Structure of specific IC peptide is identified

San Francisco-The discovery of the peptide made only by interstitial cystitis in a patient's bladder epithelium has held out the possibility of a diagnostic test, but it wasn't until University of Maryland researchers recently identified the peptide's exact structure that such a test was feasible. The latest research on antiproliferative factor (APF) not only moves researchers a step closer to a commercial diagnostic test for IC but also to new possibilities for treatment of both IC and bladder cancer and to intriguing questions about a new family of proteins.

Susan Keay, MD, PhD, professor of medicine at the University of Maryland, Baltimore, and collaborators at the National Cancer Institute, uncovered the peptide's structure by harvesting APF from the supernatant of bladder epithelial cell explants from IC patients. The APF was then purified through a five-step process.

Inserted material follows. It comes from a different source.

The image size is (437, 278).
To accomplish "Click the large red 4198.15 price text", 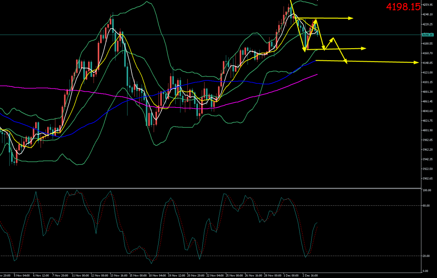I will pyautogui.click(x=403, y=7).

The team then deduced the peptide's structure using mass spectrometry, lectin affinity chromatography, and enzymatic digestion. To make sure they had the right structure, they synthesized APF and showed that the synthetic peptide had the same inhibitory activity on cell proliferation that native APF does.

APF turns out to be a very small sialoglycopeptide with nine animo acids and three sugar miolecules attached to it. The amino acids have 100% homology to a transmembrane domain of a much larger protein-"frizzled 8"-whose genetic code contains 4,000 base pairs. "Frizzled" proteins are mainly expressed during embryologic development and appear to be very important in the development of both neurologic and epithelial cells.

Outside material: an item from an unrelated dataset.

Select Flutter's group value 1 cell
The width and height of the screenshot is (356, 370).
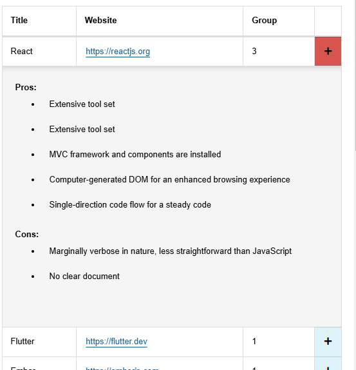(279, 342)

APF is the first secreted frizzled protein-related peptide identified that does not contain a binding site for a protein called Wnt that normally binds to the peptide. However, like other secreted frizzled-related peptides, it appears to be important for controlling cell growth, Dr. Keay reported at the AUA annual meeting. (The findings were subsequently published in Proceedings of the National Academy of Sciences 2004; 101:11803-8.) In addition, it is the first one known to contain the portion of the protein that is usually present within the cell membrane.

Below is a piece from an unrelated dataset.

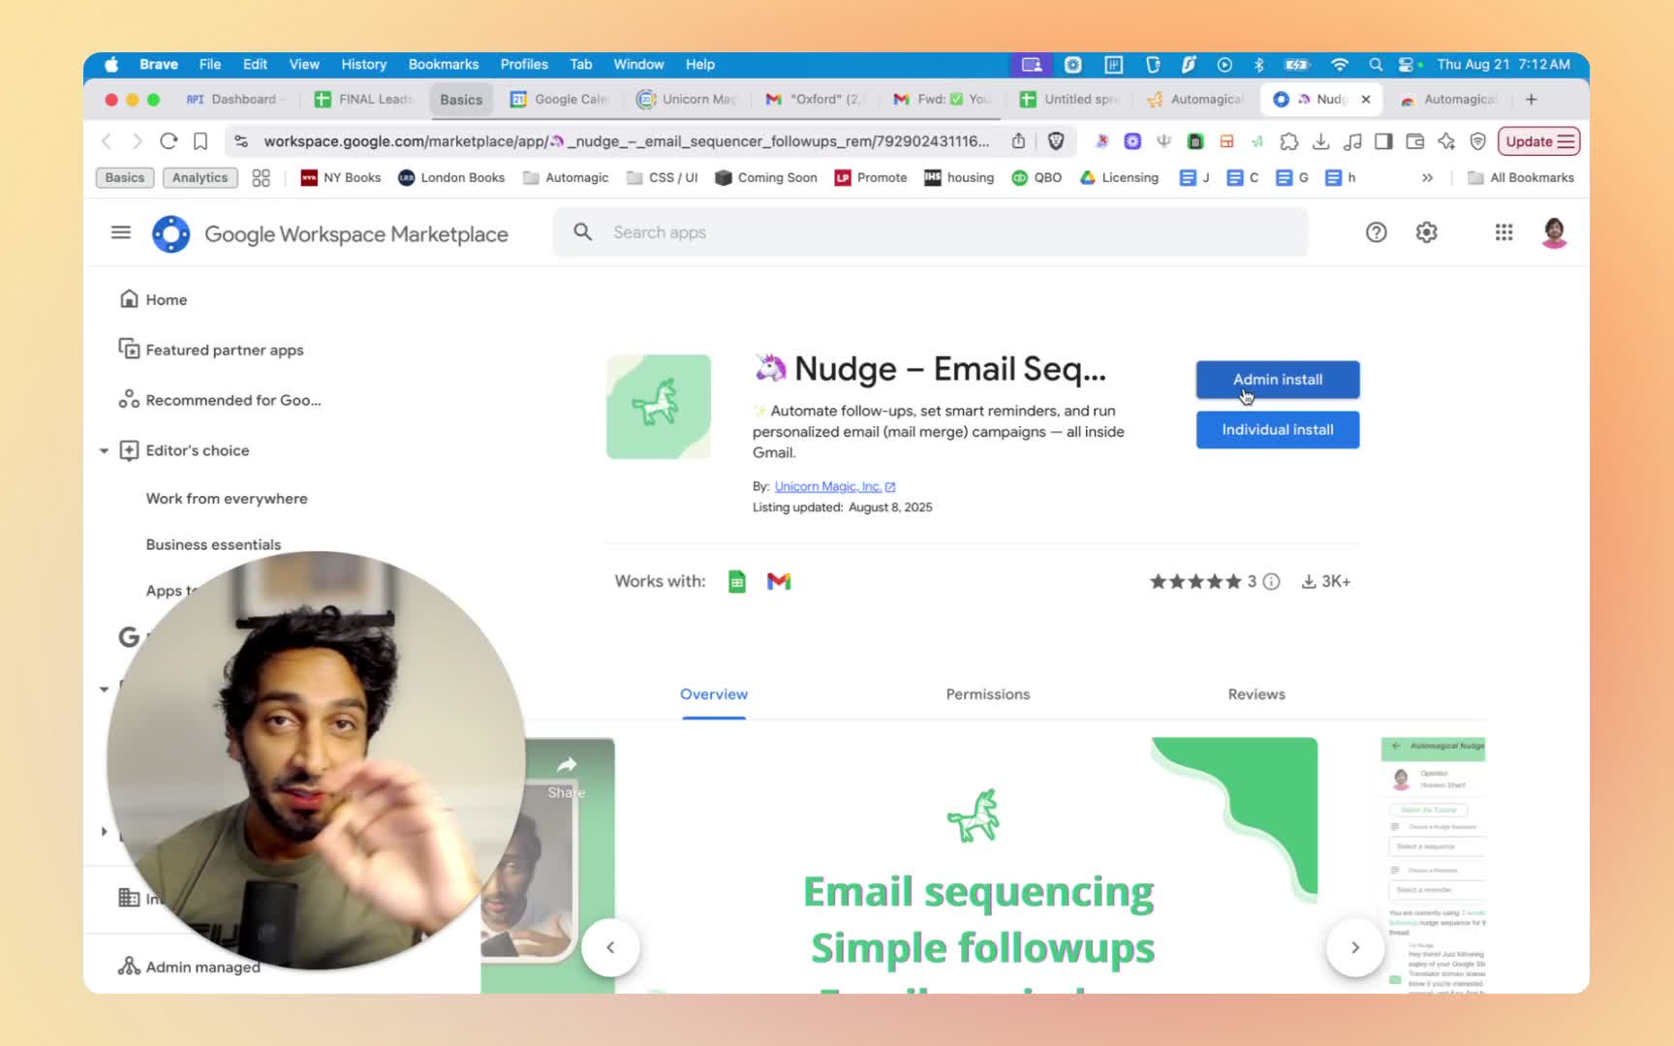Click the Help question mark icon

coord(1376,232)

"So this may help us to understand yet another way how segments of these frizzled related proteins are important in development of these tissues," Dr. Keay said.

The gene for frizzled 8 is expressed in adults in heart, skeletal muscle, kidney, and pancreas tissues. But as far as the research team can tell, it is not expressed in normal adult human bladder cells.

"It certainly could be expressed during a particular developmental stage that no one has yet identified," she said.

Perhaps the frizzled 8 protein is important for bladder cell development and is not regulated normally or is not turned off in patients with IC, Dr. Keay opined.

"Another possibility is that it is never part of bladder cell expression and there's some stimulus-either from outside the cell or from inside the cell-that is causing patients with IC to make this peptide for reasons that we really don't understand," Dr. Keay said. "I think we're going to learn more about bladder epithelial development through this project as well as learning more about IC."

Treatment potential

Another way the team confirmed the structure of APF was by measuring the biologic activity of the synthetic peptide. Like the native peptide, synthetic APF inhibited bladder epithelial cell proliferation. This activity of APF may be responsible for the epithelial thinning and ulceration so commonly seen in IC bladders and may be responsible for the disease process itself.

"So now what we want to look at are things that inhibit APF activity or inhibit its production," Dr. Keay said.

Dr. Keay's collaborators also found that APF also inhibits proliferation of a bladder cancer cell line-T24-almost as strongly as it inhibits the growth of healthy bladder cells. They are beginning to research the potential of the peptide or derivatives of it as an adjunctive cancer treatment.

But closest to clinical application because of this discovery is a diagnostic test for this IC biomarker. Now that Dr. Keay and her team have enough synthetic APF, they can try to make antibodies to it-the basis of a much easier, less labor-intensive assay than they now use.